**Exercise description**
Restate each of the lines given below, word for word.

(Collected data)
------------------------------------------------------------
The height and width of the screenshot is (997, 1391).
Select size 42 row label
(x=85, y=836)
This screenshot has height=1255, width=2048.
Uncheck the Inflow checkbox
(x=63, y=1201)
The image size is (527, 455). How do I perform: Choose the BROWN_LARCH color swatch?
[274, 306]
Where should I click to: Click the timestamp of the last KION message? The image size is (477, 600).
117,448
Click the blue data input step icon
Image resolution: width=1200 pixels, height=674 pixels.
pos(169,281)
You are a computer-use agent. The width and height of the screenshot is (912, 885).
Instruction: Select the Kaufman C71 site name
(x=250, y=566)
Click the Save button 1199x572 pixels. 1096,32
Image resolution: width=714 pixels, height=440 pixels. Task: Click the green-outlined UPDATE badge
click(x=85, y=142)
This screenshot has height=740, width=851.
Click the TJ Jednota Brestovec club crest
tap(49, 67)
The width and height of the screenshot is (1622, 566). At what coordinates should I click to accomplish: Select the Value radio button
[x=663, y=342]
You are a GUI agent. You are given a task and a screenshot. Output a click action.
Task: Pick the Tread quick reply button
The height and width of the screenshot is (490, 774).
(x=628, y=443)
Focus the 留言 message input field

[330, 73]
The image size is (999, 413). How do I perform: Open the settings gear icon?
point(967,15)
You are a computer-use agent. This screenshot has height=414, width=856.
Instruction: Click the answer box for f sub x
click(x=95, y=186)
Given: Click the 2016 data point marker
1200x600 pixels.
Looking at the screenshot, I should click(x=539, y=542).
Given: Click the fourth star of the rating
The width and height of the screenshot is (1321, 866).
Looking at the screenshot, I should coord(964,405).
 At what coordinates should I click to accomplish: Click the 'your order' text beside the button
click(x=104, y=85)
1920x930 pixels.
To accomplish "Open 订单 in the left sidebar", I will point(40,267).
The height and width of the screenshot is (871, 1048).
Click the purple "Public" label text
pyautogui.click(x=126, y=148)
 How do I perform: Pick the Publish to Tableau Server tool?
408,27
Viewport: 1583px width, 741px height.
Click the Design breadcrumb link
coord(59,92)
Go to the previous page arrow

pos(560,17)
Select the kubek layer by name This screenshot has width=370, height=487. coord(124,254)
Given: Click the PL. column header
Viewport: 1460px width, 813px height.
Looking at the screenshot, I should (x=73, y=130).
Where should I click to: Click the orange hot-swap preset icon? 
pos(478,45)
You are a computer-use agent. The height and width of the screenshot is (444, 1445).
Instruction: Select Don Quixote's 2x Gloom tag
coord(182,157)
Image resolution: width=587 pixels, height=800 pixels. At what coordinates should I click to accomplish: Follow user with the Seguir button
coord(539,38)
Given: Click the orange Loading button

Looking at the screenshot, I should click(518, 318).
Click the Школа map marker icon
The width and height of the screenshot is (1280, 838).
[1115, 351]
------------------------------------------------------------
**Response area**
The height and width of the screenshot is (997, 1391).
Select size 42 row label
(x=85, y=836)
This screenshot has height=1255, width=2048.
Uncheck the Inflow checkbox
(x=63, y=1201)
The image size is (527, 455). How do I perform: Choose the BROWN_LARCH color swatch?
[274, 306]
Where should I click to: Click the timestamp of the last KION message? The image size is (477, 600).
117,448
Click the blue data input step icon
Image resolution: width=1200 pixels, height=674 pixels.
pos(169,281)
You are a computer-use agent. The width and height of the screenshot is (912, 885).
Instruction: Select the Kaufman C71 site name
(x=250, y=566)
Click the Save button 1199x572 pixels. 1096,32
Image resolution: width=714 pixels, height=440 pixels. Task: Click the green-outlined UPDATE badge
click(x=85, y=142)
This screenshot has height=740, width=851.
Click the TJ Jednota Brestovec club crest
tap(49, 67)
The width and height of the screenshot is (1622, 566). At what coordinates should I click to accomplish: Select the Value radio button
[x=663, y=342]
You are a GUI agent. You are given a task and a screenshot. Output a click action.
Task: Pick the Tread quick reply button
The height and width of the screenshot is (490, 774).
(x=628, y=443)
Focus the 留言 message input field

[330, 73]
The image size is (999, 413). How do I perform: Open the settings gear icon?
point(967,15)
You are a computer-use agent. This screenshot has height=414, width=856.
Instruction: Click the answer box for f sub x
click(x=95, y=186)
Given: Click the 2016 data point marker
1200x600 pixels.
Looking at the screenshot, I should click(x=539, y=542).
Given: Click the fourth star of the rating
The width and height of the screenshot is (1321, 866).
Looking at the screenshot, I should coord(964,405).
 At what coordinates should I click to accomplish: Click the 'your order' text beside the button
click(x=104, y=85)
1920x930 pixels.
To accomplish "Open 订单 in the left sidebar", I will point(40,267).
The height and width of the screenshot is (871, 1048).
Click the purple "Public" label text
pyautogui.click(x=126, y=148)
 How do I perform: Pick the Publish to Tableau Server tool?
408,27
Viewport: 1583px width, 741px height.
Click the Design breadcrumb link
coord(59,92)
Go to the previous page arrow

pos(560,17)
Select the kubek layer by name This screenshot has width=370, height=487. coord(124,254)
Given: Click the PL. column header
Viewport: 1460px width, 813px height.
Looking at the screenshot, I should (x=73, y=130).
Where should I click to: Click the orange hot-swap preset icon? 
pos(478,45)
You are a computer-use agent. The height and width of the screenshot is (444, 1445).
Instruction: Select Don Quixote's 2x Gloom tag
coord(182,157)
Image resolution: width=587 pixels, height=800 pixels. At what coordinates should I click to accomplish: Follow user with the Seguir button
coord(539,38)
Given: Click the orange Loading button

Looking at the screenshot, I should click(518, 318).
Click the Школа map marker icon
The width and height of the screenshot is (1280, 838).
[1115, 351]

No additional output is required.